— Teks Acuan —
I.       Ringkasan Bab 6

1.      Secara etimologi, Musaqah berarti transaksi dalam pengairan. Secara terminologi fiqh, musaqqah yaitu akad untuk pemeliharaan pohom kurma, tanaman (pertanian) , dan lainnya dengan syarat-syarat tertentu. Atau penyerahan sebidang kebun pada petani untuk digarap dan dirawat dengan ketentuan bahwa petani mendapatkan bagian dari hasil kebun itu. Menurut kebanyakan ulama, hukum musaqqah yaitu boleh atau mubah.

2.      Jumhur ulama fiqh berpendirian bahwa rukun musaqqah ada lima, yaitu:

a.       Dua orang/ pihak yang melakukan transaksi.

b.      Tanah yang dijadikan objek musaqqah.

c.       Jenis usaha yang akan dilakukan petani penggarap.

d.      Ketentuan mengenai pembagian hasil musaqqah.

e.       Sighat (ungkapan) ijab dan Kabul.

Adapun syarat-syarat yang harus dipenuhi oleh masing-masing rukun sebagai berikut:

a.       Kedua belah pihak yang melakukan transaksi musaqqah harus orang yang cakap nbertindak hukum, yakni dewasa (akil balig) dan berakal.

b.      Objek musaqqah itu harus terdiri atas pepohonan yang mempunyai buah.

c.       Lamanya perjanjian harus jelas.

Akad musaqqah berakhir apabila:

a.       Tenggang waktu yang disepakati dalam akad telah habis.

b.      Salah satu pihak meninggal dunia.

c.       Ada uzur yang membuat salah satu pihak tidak boleh melanjudkan akad.

3.      Hikmah Musaqqah, antara lain:

a.       Menghilangkan kemiskinan dari pundak orang-orang miskin sehingga dapat mencukupi kebutuhannya.

b.      Saling tukar manfaat diantara manusia.

4.      Secara etimologi, muzara’ah berarti kerja sama dibidang pertanian antara pihak pemilik tanah dan petani penggarap. Secara terminologi, muzara’ah ialah pengolahan tanah oleh petani dengan imbalan hasil pertanian, sedangkan bibit pertanian disediakan penggarap tanah. Dalam mukharabah, bibit yang akan ditanam disediakan oleh penggarap tanah, sedangkan dalam al-muza’raah, bibit yang akan ditanam boleh dari pemilik.

Antara muzara’ah dan musaqqah terdapat persamaan dan perbedaan. Persamaannya ialah kedua-duanya merupakan akad (perjanjian) bagi hasil. Adapun perbedaannya ialah: didalam musaqqah tanaman telah ada tetapi memerlukan tenaga kerja untuk memeliharanya. Didalam muzara’ah, tanaman di tanah belum ada, tanahnya masih harus digarap dulu oleh penggarapnya. Kerja sama dalam bentuk muzaraah menurut kebanyakan ulama fiqh hukumnya mubah (boleh) .

— Soal Tertulis —
Tuliskan ulang bagian teks tentang musaqah dari "d.      Ketentuan mengenai" sampai "yang mempunyai buah." tanpa mengubah satu kata pun. Kerjakan hanya dengan berpegang pada teks tentang musaqah di atas.

— Baris Data —
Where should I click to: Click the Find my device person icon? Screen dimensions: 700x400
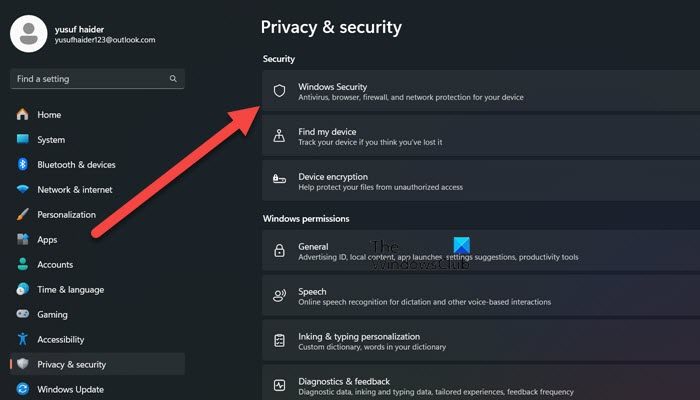pyautogui.click(x=279, y=137)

— Jawaban Tertulis —
d.      Ketentuan mengenai pembagian hasil musaqqah.

e.       Sighat (ungkapan) ijab dan Kabul.

Adapun syarat-syarat yang harus dipenuhi oleh masing-masing rukun sebagai berikut:

a.       Kedua belah pihak yang melakukan transaksi musaqqah harus orang yang cakap nbertindak hukum, yakni dewasa (akil balig) dan berakal.

b.      Objek musaqqah itu harus terdiri atas pepohonan yang mempunyai buah.